--- Instructions for the task ---
Transcribe, without alteration, the line that includes "[Aviator to touch down in Panama] (131, 2051)" and each line after it until the records end, omitting all that precede it.

----- Source data -----

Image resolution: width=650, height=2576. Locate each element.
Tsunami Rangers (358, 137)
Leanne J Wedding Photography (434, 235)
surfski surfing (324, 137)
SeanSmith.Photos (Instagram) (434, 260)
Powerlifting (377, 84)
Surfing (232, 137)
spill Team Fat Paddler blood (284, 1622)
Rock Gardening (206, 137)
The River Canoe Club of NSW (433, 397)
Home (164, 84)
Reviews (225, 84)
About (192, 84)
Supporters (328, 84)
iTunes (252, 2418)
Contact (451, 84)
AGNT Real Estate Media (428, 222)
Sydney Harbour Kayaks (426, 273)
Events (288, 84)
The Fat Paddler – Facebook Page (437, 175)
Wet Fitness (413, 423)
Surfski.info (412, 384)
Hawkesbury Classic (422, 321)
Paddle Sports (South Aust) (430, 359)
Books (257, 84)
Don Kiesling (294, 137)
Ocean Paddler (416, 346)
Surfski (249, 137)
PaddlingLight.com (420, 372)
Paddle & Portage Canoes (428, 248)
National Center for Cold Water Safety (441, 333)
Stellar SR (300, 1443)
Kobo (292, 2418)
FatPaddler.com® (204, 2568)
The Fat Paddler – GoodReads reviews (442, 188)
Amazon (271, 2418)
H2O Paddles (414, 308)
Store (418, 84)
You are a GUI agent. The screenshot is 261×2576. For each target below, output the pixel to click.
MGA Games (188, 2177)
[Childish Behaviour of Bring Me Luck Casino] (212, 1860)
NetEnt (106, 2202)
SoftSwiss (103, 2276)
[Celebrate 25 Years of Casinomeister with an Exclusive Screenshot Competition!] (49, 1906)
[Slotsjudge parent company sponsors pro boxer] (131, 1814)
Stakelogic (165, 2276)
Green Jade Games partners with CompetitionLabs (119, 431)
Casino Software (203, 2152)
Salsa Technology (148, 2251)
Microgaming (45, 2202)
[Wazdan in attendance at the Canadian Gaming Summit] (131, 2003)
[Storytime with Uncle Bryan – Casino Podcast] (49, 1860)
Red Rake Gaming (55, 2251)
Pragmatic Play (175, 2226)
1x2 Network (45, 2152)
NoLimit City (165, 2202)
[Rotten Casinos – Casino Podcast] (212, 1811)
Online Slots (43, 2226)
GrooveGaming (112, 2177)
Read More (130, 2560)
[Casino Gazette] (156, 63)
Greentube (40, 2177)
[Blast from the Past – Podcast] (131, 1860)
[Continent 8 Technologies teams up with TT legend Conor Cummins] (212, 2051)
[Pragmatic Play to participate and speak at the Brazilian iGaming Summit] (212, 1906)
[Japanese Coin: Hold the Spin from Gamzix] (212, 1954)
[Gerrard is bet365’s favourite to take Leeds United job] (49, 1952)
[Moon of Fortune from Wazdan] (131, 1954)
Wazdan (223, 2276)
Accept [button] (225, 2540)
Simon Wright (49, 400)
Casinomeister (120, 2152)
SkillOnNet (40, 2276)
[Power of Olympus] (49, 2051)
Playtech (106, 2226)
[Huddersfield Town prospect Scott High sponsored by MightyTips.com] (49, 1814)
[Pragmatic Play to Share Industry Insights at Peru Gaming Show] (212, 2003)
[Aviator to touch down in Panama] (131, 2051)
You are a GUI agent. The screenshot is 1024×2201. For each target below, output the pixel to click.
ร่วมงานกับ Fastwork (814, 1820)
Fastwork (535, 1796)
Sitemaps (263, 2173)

-----

--- Response to this task ---
[Aviator to touch down in Panama] (131, 2051)
You are a GUI agent. The screenshot is 1024×2201. For each target below, output the pixel to click.
ร่วมงานกับ Fastwork (814, 1820)
Fastwork (535, 1796)
Sitemaps (263, 2173)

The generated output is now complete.